**Do this**
Put the data items below, starting at the line containing "Given: Click the" and ending at the final line, into a JSON list of strings with one string per line, leaving out any blank lines.

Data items

## Begin

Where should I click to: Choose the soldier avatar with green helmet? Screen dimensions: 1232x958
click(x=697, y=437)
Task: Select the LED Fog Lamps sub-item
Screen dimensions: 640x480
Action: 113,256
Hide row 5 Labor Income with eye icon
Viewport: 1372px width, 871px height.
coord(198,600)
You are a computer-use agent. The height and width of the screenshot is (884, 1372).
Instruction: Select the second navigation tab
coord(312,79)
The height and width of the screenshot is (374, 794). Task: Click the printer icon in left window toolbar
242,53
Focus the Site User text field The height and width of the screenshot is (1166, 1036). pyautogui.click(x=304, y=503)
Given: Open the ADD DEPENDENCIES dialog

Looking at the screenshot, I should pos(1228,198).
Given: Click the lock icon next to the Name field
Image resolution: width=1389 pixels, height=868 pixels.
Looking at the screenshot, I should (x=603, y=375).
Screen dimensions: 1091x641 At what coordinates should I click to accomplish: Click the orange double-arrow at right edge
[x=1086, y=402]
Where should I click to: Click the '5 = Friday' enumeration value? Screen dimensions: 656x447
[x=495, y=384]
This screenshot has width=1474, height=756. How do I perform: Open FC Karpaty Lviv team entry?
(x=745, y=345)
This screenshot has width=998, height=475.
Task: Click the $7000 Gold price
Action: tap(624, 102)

## End

**Exercise response**
[
  "Given: Click the lock icon next to the Name field",
  "Image resolution: width=1389 pixels, height=868 pixels.",
  "Looking at the screenshot, I should (x=603, y=375).",
  "Screen dimensions: 1091x641 At what coordinates should I click to accomplish: Click the orange double-arrow at right edge",
  "[x=1086, y=402]",
  "Where should I click to: Click the '5 = Friday' enumeration value? Screen dimensions: 656x447",
  "[x=495, y=384]",
  "This screenshot has width=1474, height=756. How do I perform: Open FC Karpaty Lviv team entry?",
  "(x=745, y=345)",
  "This screenshot has width=998, height=475.",
  "Task: Click the $7000 Gold price",
  "Action: tap(624, 102)"
]